Racking my brain team, Anyone have ANY idea why t...
# getting-started
r
Racking my brain team, Anyone have ANY idea why this Transformer wont update MongoDB entities I have in datahub.
Copy code
transformers:
  - type: "simple_add_dataset_tags"
    config:
      tag_urns:
        - "urn:li:tag:mongo:cicd"
driving me crazy 😞 here is full recipe
Copy code
source:
  type: "mongodb"
  config:
    # Coordinates
    connect_uri: "mongodb://..."

    # Credentials
    username: prod-read
    password: ...
    authMechanism: "SCRAM-SHA-1"

    # Options
    enableSchemaInference: True
    useRandomSampling: True
    maxSchemaSize: 300
    options:
      directConnection: true

sink:
  type: datahub-rest
  config:
    server: 'http://...'

transformers:
  - type: "simple_add_dataset_tags"
    config:
      tag_urns:
        - "urn:li:tag:mongo:cicd"
Hm it worked with
--preview
in
datahub ingest
command. Very confused. Now I am thinking about when datahub actually ingests workunits...
So it looks like the equivalent of a "flush" is performed at the end of a stream for mongo? My stream was not completing due to inability to serialize a byte sequence to a C int (overflow) in the python mongodb driver. I dont remember this transaction like behavior in bigquery ingestion.

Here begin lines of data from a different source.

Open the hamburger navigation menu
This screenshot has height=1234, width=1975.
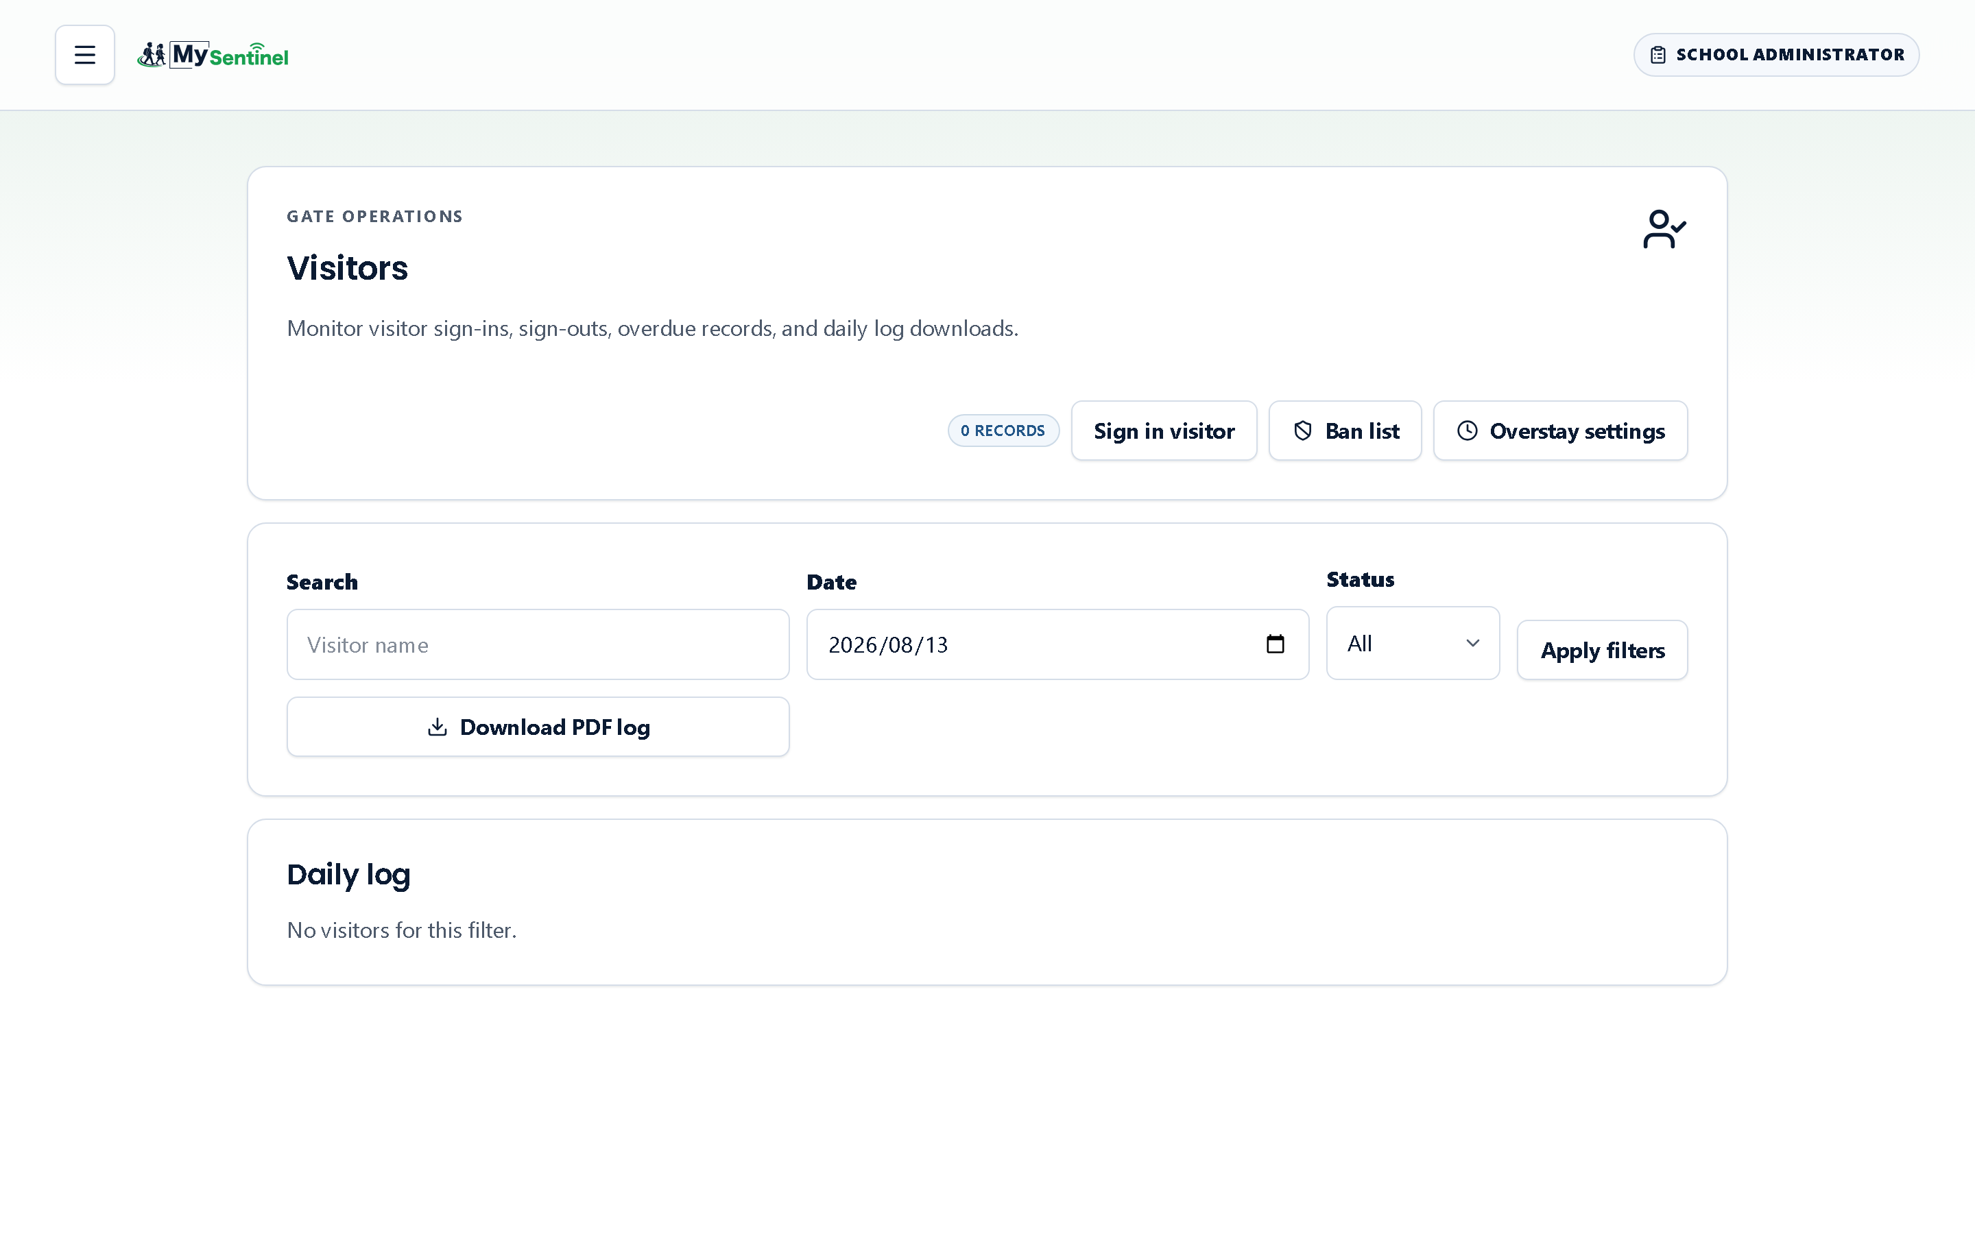click(x=85, y=55)
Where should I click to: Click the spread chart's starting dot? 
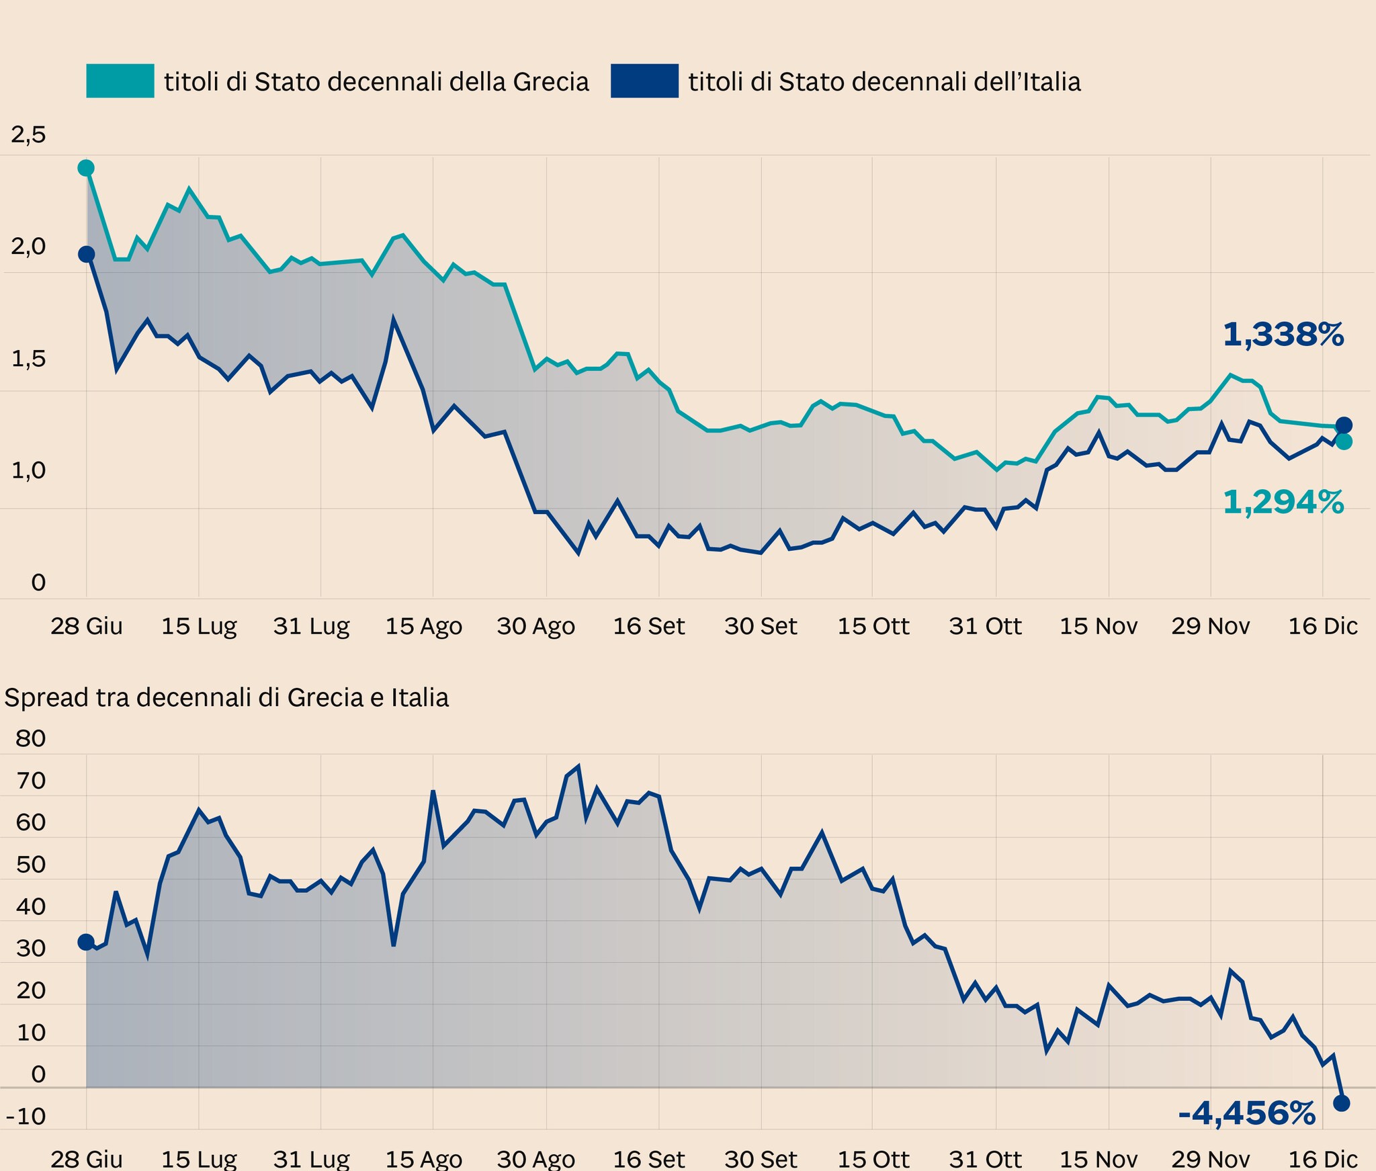pos(86,942)
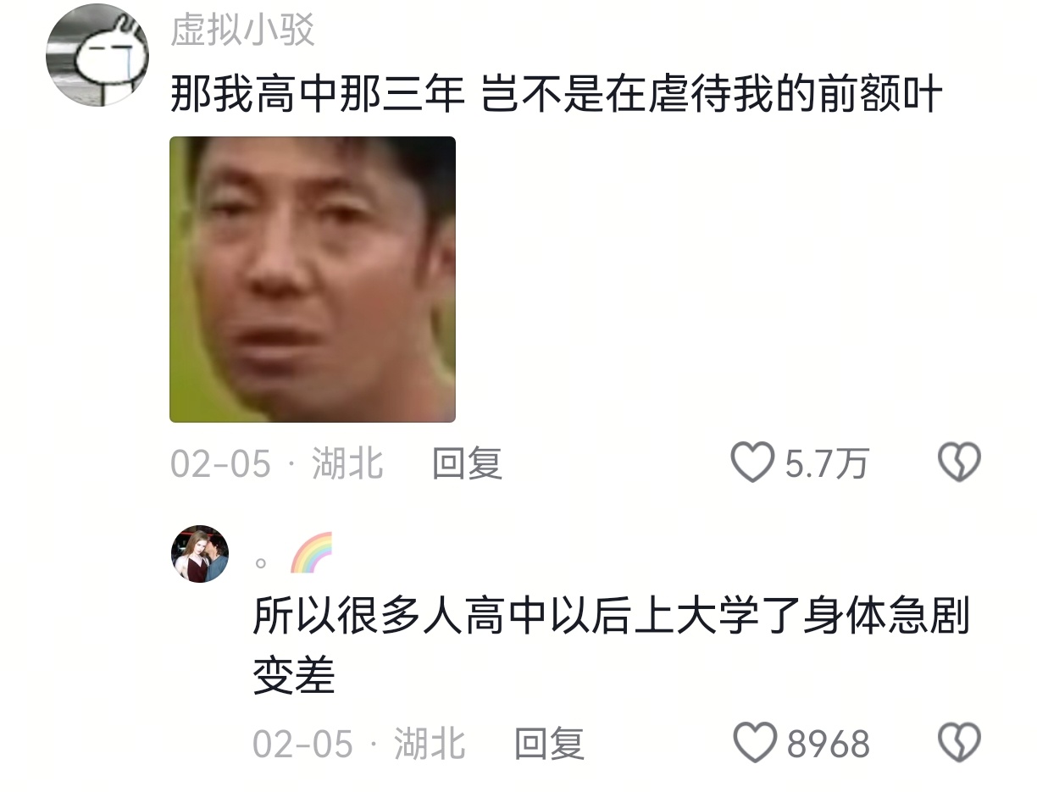
Task: Tap the 。username of the reply author
Action: coord(262,562)
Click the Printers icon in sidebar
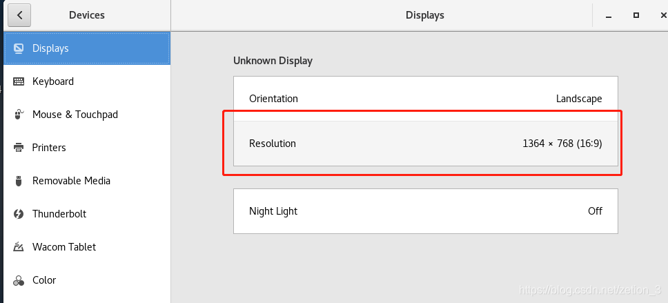 pyautogui.click(x=19, y=148)
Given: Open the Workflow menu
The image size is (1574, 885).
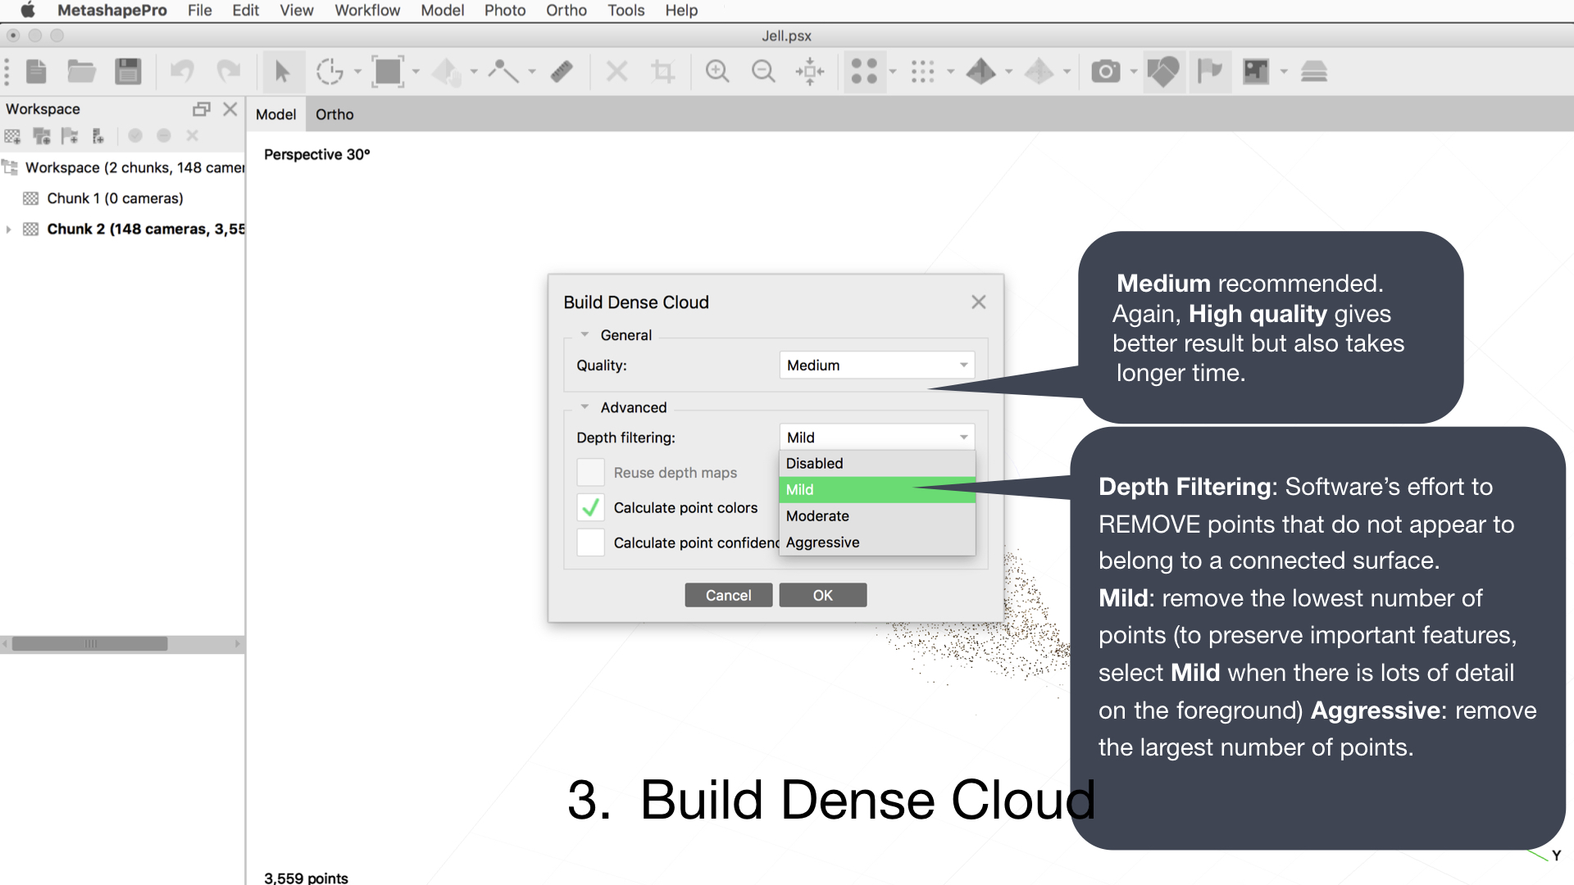Looking at the screenshot, I should (x=366, y=11).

I recall datasets appearing in realtime during ingestion.
I went into mongo driver code and added error handling to the failure point. Thats why the above screenshot was possible. We should catch exceptions at the top of the exception chain in
datahub ingest
Also I wonder if this is because the entities exist already vs creating new nodes. This was a followup run so no new entities were being created but instead updated.
m
@ripe-alarm-85320 yeah as you suspected, we apply transforms only at the end of the stream now, because that is the only time where we know that there is no more data coming for this dataset.
This is not related to whether there is new data or existing data being updated.